En Vallecas asistió y acompañó, como otros curas, el nacimiento de la lucha por las libertades y la justicia social. Lo que él llamaba “el frente antifranquista”, lleno de esperanza por cambiar las cosas. Y empezaron las reuniones clandestinas con los rojos de verdad (no los de “pastel”, como Enrique llamaba a otros izquierdistas) y con auténticos militantes obreros.
Pero junto a la primavera de la lucha obrera, también asistió a otro nacimiento: la llegada de la droga, especialmente de la heroína, a los barrios obreros. Enrique la llamaba “la mierda”. Y el caballo reinó en Vallecas y acabó arruinando la vida de toda una generación de chavales. Y Enrique, ya entonces, clamaba: “Siempre tuve claro que era una forma que tenía el gobierno para controlar la población y criminalizarla”.
Y Enrique empezó a luchar por sus chicos, los drogadictos a los que la Justicia tardaba más de cinco años en juzgar, y firmó un manifiesto público, asegurando que escondía en su casa a cinco chavales con condenas pendientes. La denuncia salió en todos los medios, pero nadie movió un dedo contra el cura. Y eso que por su casa, durante aquellos años, pasaron cientos de chavales perseguidos por la Justicia, asi como 'las madres contra la droga', dolorosas al pie de la cruz de sus hijos.
Poco a poco la fama de Enrique fue creciendo y hasta entabló amistad con los gitanos, que, incluso, llegaron a llamarle ‘Maestro’, un calificativo que sólo conceden a los de su sangre o a los que llevan en el corazón.
Por eso solía decir: “Los chicos, los pobres, el cuarto mundo es el lugar del Dios de Jesús. Jesús siempre se sintió muy querido y estuvo muy enamorado. Para mí, ha sido un regalo el descubrir lo que te dan y, por eso, te enamoras. Y ellos siguen llegando, porque basta que no te tengan miedo. Porque el miedo lo huelen como los perros”.
Y, tajante, como siempre, añadía: “A Dios no se le puede encontrar en el barrio de Salamanca, porque ahí no está. Dios no está en el bolsillo de los ricos. Los ricos sólo podrán encontrar a Dios, cuando los pobres los admitan, porque Dios es de ellos, de lo pobres”.

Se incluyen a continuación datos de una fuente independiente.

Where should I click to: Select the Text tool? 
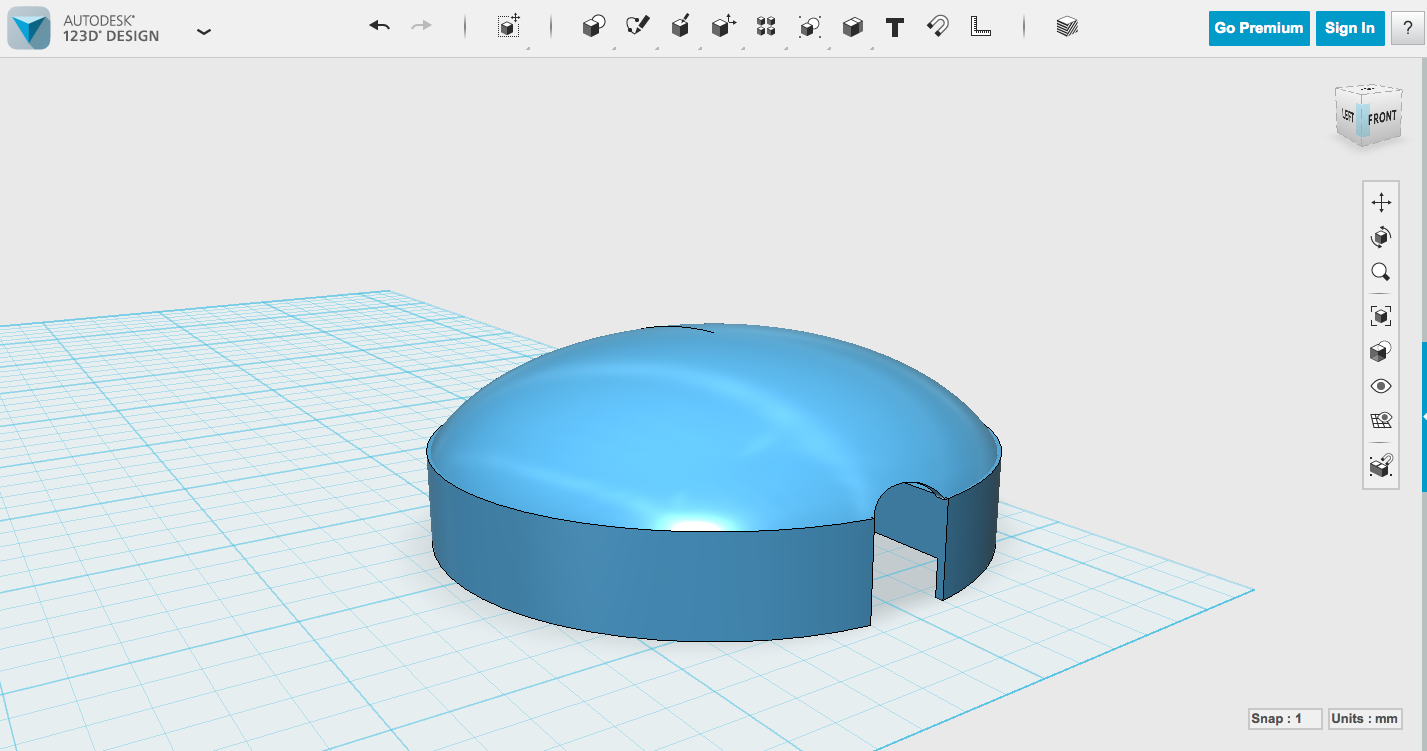click(893, 27)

Cura rebelde desde siempre, que topó con la élite funcionarial clerical, pero sin ceder un ápice ante ella. Siempre decía que había pasado de la Iglesia oficial al Evangelio. “Para mí fue un proceso que duró toda la vida, un recorrido largo, en el que he intentado ser lo más libre que he podido. Por ejemplo, fue la gente la que me hizo cura, aunque yo niego el sacerdocio, porque Jesús se cargó el sacerdocio y el templo, mientras nosotros lo mantenemos. Jesús fue un antiIglesia de su tiempo, porque fue laico y criticó a los sacerdotes. Y la Iglesia sigue mantenida por los poderes de este mundo. Por eso, no creo en la Iglesia católica, sino en el Reino de Jesús”.
A ese Reino y a ese Jesus dedicó su vida entera y por eso confesaba: “Vivo sin ningún miedo a morir porque, para mí, la muerte se ha convertido en un deseo desde hace tiempo. El deseo es el descanso, y la muerte, sin duda, es el descanso. Lo que hay más allá no lo sé, pero, aunque no halláramos nada, el hecho de descansar después de tanto viaje no está nada mal. Porque estoy algo agotado y me sobran más esperanzas que fuerzas”.